WeWork Parent Expected to Postpone IPO

WeWork’s parent is expected to postpone its initial public offering after investors questioned how much the company is worth and raised concerns about its corporate governance.

The shared-workspace company—which had planned to begin a roadshow to market the shares as early as Monday ahead of a trading debut next week—is likely to shelve the offering until at least next month, people familiar with the matter said.

The move reflects the difficulty the company, along with its co-founder and chief executive, Adam Neumann, have had getting the offering off the ground, even after dramatically slicing its valuation and revamping its governance.

It is a blow for a company that had been one of the most richly valued of a raft of startups planning to go public in a banner year for IPOs, but has been dogged by doubt over whether it can thrive as a public company.

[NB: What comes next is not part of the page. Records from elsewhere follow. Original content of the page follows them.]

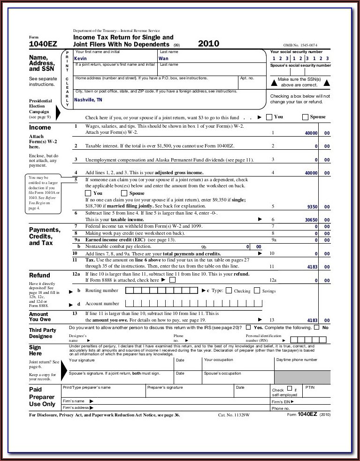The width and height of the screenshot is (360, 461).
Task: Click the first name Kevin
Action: pos(80,59)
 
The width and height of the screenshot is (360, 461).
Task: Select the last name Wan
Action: pos(163,59)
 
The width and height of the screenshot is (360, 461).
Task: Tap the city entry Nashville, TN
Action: pos(88,100)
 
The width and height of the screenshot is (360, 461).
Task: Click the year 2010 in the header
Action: pos(208,43)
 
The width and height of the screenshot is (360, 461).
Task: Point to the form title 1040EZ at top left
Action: pos(43,44)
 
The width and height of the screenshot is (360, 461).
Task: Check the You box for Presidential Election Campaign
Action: pos(269,117)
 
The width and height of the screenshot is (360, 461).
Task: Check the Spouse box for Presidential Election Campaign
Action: pos(305,117)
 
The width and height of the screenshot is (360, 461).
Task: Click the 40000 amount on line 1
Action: pos(311,133)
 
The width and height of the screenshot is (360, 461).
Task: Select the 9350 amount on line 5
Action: pos(312,207)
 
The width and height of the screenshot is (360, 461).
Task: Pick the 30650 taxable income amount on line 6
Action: pos(311,220)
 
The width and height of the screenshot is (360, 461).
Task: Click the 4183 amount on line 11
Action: pos(312,267)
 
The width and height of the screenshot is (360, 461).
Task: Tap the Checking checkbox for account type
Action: pos(229,291)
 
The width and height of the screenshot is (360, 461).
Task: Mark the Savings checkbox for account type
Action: pos(257,291)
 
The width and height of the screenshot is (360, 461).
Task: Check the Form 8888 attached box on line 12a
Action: pos(172,280)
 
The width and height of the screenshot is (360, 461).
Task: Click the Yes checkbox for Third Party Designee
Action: pos(248,327)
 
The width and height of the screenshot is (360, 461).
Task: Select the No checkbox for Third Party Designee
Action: pos(316,327)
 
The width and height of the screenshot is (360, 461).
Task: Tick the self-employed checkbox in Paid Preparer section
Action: pos(289,389)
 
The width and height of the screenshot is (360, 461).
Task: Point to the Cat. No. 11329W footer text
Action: pos(234,415)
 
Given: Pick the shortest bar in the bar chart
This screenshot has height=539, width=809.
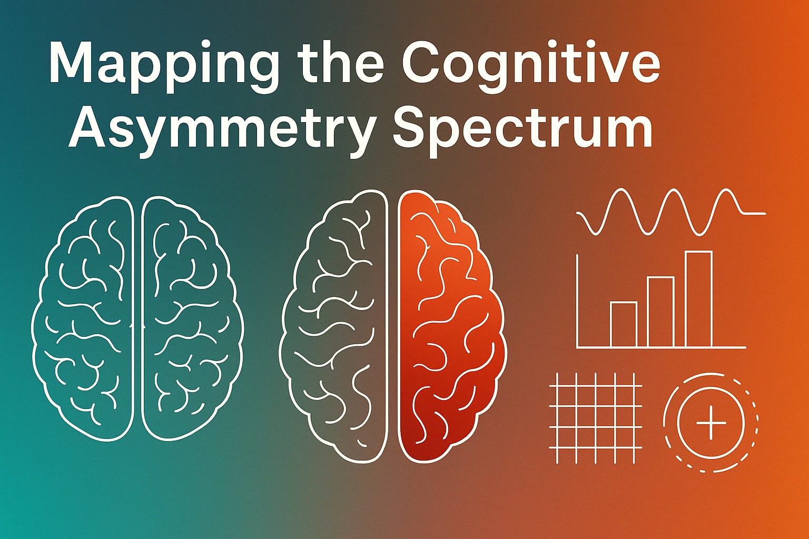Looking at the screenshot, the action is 623,324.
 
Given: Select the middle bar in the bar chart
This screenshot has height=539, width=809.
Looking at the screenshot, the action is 660,312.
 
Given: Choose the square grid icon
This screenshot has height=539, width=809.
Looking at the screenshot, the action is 595,410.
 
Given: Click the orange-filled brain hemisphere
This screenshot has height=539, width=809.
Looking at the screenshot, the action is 450,326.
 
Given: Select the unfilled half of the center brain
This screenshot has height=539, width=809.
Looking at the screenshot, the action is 337,326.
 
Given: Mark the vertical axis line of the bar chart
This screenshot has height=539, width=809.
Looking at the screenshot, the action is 578,300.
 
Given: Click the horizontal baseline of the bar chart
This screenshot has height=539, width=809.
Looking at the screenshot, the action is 661,347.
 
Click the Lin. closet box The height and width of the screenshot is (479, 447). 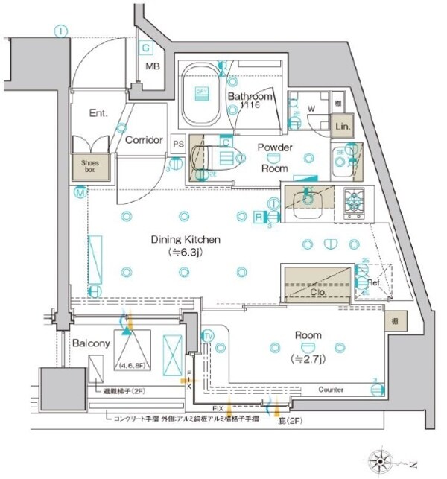click(x=343, y=127)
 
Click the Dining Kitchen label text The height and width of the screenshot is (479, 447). click(x=185, y=240)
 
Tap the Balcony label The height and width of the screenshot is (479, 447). click(x=92, y=344)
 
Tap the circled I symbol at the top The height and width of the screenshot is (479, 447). click(x=61, y=31)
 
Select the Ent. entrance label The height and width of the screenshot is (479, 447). click(x=98, y=114)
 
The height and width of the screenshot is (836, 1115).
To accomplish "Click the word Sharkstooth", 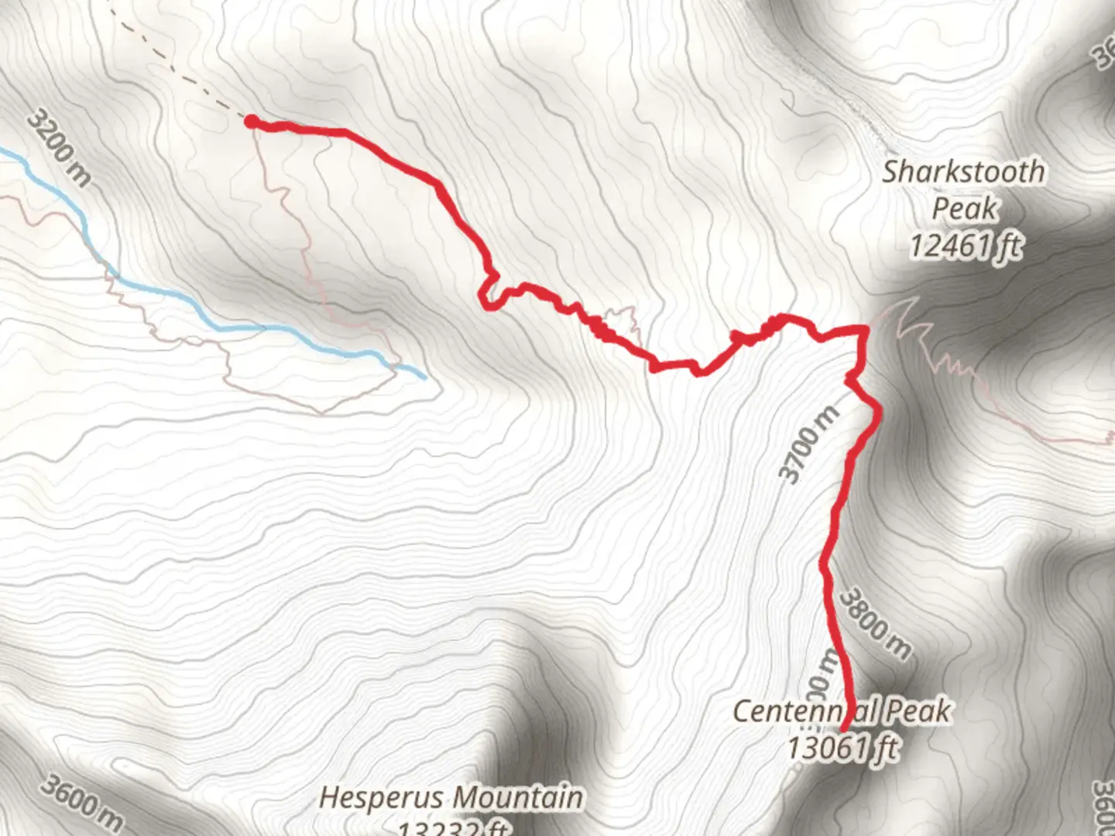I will [x=963, y=172].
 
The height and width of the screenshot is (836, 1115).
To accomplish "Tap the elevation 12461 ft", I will [x=965, y=246].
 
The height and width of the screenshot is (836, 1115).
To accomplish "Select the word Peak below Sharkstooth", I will [x=964, y=208].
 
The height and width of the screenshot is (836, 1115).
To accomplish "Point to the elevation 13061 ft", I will [x=842, y=749].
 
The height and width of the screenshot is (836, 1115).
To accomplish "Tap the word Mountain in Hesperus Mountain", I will [x=518, y=797].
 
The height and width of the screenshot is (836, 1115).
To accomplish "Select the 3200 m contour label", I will [x=59, y=148].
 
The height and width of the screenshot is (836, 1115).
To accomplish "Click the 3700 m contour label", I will [x=808, y=444].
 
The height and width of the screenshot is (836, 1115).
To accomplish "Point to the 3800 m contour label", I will [x=875, y=625].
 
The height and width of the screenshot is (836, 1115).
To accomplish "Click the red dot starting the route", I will [x=252, y=121].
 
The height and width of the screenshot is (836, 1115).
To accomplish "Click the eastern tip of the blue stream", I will [x=424, y=378].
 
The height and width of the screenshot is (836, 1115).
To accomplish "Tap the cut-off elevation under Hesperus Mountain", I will [x=453, y=828].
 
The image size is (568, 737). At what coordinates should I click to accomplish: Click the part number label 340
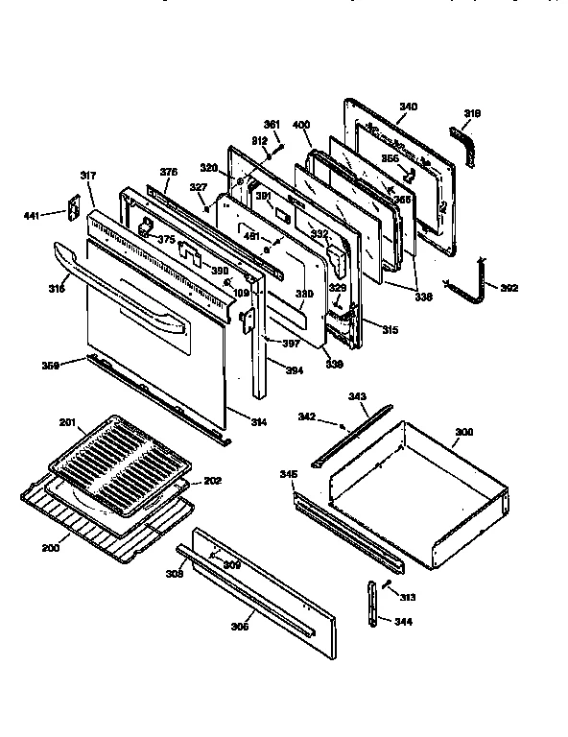(408, 107)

We Co., as the company is officially known, had been valued at $47 billion in a fundraising exercise this year with SoftBank Group Corp. , but in recent days its executives and underwriters had become resigned to something closer to between $15 billion and $20 billion or possibly lower, people familiar with the matter said. 

The company also spelled out a series of governance changes, including adding a lead independent director and ratcheting back the potency of Mr. Neumann’s supervoting rights.

Still, those changes don’t appear to have assuaged investors who questioned Mr. Neumann’s outsize control and the hundreds of millions of dollars he has reaped from selling his shares and other transactions with the company.